*** Opening Data ***

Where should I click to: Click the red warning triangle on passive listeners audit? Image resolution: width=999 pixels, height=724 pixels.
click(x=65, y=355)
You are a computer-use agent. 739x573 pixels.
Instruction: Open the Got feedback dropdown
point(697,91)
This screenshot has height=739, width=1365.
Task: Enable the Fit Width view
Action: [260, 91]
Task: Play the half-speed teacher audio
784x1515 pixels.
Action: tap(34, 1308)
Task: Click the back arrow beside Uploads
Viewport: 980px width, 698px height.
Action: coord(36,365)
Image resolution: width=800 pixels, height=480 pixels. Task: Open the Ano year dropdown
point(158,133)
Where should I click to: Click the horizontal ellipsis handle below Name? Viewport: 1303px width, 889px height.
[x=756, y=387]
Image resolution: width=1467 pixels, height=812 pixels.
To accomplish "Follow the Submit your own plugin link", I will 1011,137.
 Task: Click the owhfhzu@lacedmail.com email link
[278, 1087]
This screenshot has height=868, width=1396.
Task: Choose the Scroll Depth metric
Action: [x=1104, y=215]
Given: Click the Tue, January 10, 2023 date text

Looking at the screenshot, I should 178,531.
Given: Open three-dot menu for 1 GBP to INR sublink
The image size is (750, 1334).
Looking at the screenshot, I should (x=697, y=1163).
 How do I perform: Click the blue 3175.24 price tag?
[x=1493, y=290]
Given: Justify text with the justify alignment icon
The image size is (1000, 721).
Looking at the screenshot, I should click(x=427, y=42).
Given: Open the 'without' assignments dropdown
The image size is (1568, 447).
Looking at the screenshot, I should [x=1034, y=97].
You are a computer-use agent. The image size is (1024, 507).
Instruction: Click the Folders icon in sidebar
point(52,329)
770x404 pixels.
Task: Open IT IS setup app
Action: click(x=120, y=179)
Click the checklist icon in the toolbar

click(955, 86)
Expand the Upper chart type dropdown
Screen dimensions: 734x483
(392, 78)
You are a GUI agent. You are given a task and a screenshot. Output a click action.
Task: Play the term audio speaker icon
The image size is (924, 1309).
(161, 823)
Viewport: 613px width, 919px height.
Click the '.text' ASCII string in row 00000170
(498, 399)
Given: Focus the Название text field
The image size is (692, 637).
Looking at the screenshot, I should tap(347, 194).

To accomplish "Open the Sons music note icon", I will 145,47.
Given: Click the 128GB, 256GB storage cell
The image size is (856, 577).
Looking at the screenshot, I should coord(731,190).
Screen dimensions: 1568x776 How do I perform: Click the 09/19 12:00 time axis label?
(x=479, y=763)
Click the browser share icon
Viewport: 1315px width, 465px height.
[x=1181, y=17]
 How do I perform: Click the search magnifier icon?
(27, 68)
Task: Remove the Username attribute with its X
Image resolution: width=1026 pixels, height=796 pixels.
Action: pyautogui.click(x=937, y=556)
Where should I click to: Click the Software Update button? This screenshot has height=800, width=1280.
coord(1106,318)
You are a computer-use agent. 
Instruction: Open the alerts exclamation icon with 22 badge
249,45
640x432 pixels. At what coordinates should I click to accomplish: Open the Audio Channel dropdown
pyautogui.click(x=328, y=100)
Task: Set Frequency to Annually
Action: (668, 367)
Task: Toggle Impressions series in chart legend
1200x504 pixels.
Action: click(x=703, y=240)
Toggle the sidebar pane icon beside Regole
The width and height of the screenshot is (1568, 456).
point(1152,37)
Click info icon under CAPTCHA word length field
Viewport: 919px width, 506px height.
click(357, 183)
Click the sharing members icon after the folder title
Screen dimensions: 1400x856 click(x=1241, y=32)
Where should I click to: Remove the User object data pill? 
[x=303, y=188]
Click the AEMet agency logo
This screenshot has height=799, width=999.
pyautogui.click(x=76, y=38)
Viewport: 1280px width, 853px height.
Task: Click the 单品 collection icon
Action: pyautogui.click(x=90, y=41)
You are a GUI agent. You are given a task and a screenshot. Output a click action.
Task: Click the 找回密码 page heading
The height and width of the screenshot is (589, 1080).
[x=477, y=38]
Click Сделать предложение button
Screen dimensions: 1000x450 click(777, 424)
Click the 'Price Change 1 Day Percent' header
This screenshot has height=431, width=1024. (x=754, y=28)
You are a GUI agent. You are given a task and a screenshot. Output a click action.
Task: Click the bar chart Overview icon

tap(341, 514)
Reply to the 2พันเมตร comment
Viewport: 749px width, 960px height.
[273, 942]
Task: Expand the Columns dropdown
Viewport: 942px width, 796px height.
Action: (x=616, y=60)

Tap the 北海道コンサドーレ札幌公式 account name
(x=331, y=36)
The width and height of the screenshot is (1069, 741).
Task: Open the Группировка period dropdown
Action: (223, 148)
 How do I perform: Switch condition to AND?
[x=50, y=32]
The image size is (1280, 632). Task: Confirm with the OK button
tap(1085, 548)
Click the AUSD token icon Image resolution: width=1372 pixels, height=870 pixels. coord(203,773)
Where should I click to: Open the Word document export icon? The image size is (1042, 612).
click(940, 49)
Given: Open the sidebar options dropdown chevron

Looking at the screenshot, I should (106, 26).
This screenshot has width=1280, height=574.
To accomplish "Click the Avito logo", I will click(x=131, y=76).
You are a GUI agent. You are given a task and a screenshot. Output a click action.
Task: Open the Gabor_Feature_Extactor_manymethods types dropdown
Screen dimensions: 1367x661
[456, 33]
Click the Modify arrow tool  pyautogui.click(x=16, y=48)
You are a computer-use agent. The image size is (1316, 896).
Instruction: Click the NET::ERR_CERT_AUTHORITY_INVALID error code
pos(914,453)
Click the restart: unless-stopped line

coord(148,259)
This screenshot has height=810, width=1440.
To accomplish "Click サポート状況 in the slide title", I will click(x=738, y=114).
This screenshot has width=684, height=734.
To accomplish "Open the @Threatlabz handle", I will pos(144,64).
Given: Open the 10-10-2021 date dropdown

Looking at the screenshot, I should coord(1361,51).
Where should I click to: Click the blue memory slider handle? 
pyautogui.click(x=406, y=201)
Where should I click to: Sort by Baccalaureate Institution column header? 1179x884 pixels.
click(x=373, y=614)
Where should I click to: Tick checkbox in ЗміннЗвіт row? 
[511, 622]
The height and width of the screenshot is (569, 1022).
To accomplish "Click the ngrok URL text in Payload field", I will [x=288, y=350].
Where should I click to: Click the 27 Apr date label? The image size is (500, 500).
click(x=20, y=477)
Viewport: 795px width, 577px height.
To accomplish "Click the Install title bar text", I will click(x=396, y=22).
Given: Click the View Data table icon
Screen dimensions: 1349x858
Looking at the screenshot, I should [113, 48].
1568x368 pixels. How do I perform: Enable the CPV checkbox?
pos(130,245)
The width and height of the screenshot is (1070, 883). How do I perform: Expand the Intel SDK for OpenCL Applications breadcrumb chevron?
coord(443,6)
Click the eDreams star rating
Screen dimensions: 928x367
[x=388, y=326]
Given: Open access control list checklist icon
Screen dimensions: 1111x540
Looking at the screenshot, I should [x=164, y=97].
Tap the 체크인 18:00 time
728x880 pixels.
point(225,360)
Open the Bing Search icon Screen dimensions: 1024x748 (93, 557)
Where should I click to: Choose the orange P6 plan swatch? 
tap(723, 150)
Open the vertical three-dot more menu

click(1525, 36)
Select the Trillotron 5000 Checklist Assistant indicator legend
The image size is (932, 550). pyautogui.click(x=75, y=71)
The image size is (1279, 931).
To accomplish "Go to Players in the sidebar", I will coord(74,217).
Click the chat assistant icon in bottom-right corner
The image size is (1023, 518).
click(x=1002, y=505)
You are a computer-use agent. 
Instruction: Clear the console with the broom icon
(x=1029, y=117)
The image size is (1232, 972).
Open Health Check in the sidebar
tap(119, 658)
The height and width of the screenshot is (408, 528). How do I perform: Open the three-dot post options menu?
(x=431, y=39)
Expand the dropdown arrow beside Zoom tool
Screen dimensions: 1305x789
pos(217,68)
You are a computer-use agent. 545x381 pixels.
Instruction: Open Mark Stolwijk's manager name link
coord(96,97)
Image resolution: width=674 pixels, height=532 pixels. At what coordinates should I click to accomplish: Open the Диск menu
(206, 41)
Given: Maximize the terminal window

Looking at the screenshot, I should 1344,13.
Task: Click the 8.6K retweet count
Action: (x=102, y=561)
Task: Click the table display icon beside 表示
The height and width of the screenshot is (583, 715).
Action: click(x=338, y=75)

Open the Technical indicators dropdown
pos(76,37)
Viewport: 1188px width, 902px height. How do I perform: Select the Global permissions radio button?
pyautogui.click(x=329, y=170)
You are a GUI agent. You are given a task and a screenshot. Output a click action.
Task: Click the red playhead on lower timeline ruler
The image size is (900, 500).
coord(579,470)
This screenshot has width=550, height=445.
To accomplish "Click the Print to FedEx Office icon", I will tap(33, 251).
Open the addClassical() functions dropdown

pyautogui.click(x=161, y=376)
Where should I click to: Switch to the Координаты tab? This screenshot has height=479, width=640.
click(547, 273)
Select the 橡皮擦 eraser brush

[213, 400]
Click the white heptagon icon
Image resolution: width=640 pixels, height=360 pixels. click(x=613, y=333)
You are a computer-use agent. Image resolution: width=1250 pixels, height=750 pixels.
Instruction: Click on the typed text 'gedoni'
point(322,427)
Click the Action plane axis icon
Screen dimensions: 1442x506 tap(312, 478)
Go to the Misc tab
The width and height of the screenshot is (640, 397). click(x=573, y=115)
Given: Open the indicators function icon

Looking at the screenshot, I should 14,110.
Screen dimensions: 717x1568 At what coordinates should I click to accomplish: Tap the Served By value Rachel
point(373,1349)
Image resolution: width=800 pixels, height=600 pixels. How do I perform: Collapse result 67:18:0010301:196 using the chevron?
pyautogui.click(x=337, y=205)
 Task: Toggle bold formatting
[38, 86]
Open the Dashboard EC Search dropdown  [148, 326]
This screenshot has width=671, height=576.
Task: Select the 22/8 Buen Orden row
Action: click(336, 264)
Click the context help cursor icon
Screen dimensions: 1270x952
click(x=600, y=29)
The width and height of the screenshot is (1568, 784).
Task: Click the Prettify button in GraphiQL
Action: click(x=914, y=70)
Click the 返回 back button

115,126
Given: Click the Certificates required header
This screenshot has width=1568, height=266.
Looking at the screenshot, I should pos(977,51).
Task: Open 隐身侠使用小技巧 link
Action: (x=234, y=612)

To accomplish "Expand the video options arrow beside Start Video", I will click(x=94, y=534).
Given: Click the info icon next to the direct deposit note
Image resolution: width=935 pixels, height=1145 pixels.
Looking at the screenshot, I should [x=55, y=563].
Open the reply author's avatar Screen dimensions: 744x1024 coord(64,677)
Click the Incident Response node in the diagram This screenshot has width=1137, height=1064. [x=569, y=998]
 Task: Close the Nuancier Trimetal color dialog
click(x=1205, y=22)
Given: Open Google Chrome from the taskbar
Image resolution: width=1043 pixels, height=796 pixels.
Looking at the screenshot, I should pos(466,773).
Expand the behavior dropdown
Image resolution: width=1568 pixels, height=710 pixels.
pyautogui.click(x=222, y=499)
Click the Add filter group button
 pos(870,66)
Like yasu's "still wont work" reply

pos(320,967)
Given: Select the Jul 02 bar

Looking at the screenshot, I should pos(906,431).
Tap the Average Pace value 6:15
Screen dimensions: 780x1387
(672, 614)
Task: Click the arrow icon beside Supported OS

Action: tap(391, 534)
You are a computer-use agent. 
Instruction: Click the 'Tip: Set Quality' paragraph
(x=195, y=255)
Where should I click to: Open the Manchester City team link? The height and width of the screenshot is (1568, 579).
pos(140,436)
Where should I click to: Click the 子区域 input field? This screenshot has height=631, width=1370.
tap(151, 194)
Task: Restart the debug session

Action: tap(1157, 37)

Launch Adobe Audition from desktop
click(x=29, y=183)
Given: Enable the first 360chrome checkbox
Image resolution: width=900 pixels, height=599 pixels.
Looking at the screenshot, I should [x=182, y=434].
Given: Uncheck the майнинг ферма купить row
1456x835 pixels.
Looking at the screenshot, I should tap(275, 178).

*** Closing Data ***

**Activity:** Both the line containing "Given: Enable the first 360chrome checkbox" and the line containing "Given: Uncheck the майнинг ферма купить row" belong in the answer. Print them and every line above that falls between them exactly, and no others.

**Answer box:**
Given: Enable the first 360chrome checkbox
Image resolution: width=900 pixels, height=599 pixels.
Looking at the screenshot, I should [x=182, y=434].
Given: Uncheck the майнинг ферма купить row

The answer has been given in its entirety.